The vetting, at the moment, focuses on medical qualifications, identity and the applicant's criminal record. There is little scope for picking up radicalisation, militancy or revolutionary tendencies.

The NHS Employers said in a statement that hospital management teams "carry out rigorous checks before they appoint any member of staff, including verification of identity, qualifications, registration and eligibility to work in the UK. The nature of their work means that staff are dealing with people who are vulnerable and we need to be confident that patients are safe".

But there was clear unease at the idea of singling out the overseas doctors for new scrutiny. There are more than 80,000 in Britain.
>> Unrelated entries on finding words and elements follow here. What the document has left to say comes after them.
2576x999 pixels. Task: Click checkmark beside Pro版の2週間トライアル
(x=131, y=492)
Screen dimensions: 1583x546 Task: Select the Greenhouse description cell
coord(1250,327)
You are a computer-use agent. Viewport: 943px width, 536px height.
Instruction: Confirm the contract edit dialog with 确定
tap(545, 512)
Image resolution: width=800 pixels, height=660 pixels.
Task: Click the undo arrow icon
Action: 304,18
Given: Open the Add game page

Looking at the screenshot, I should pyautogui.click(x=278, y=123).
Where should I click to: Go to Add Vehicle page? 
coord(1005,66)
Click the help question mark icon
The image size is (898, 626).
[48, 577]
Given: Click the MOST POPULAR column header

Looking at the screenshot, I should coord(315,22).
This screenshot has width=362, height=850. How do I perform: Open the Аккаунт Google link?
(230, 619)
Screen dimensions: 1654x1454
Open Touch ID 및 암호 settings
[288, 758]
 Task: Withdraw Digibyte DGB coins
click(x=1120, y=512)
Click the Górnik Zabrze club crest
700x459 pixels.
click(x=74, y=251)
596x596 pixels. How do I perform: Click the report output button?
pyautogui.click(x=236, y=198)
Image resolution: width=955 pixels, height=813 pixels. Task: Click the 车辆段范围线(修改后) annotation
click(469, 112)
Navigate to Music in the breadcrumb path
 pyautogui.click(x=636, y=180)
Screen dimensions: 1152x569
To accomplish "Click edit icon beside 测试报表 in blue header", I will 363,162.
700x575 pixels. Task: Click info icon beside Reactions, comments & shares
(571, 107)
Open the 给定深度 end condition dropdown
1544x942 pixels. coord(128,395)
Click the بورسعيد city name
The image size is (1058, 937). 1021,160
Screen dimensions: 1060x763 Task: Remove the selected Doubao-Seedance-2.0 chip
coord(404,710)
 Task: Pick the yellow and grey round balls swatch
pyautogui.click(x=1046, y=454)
"While doing all they can to prevent unsuitable people taking up employment in the NHS, employers also have a duty to look after the rights of their staff and this includes not discriminating against employees in any way on the grounds of their religion or belief," said the statement.

Britain’s National Health Service has long relied on skilled foreign doctors to meet staffing shortfalls, and foreigners have long been drawn to its relatively generous salaries and exacting standards of training.

While foreign doctors have always had to pass a battery of tests to prove their qualifications and fitness to practice, the rules were tightened last year. Now, most foreign doctors are required to obtain work permits for specific jobs, reducing their chances of finding work.

At least two of the suspects in this case — Dr. Abdullah and Mohammed Asha, a Saudi-born Palestinian — are believed to have come to Britain before this new law took effect.

Overseas doctors can also apply, in competition with doctors in the UK and Europe, for places under the Highly Skilled Migrant Program.

Criminal record checks are mandatory. "It is good practice for an employer to carry out a CRB check even if an applicant claims never to have lived in the UK and a police check in that person's country of origin," said NHS Employers. "We would expect an employer to ask a doctor who is being appointed from overseas to bring their own evidence of police clearance in their home country."

NHS Employers would only advise that hospital trusts should repeat their criminal bureau checks on all junior doctors every three years.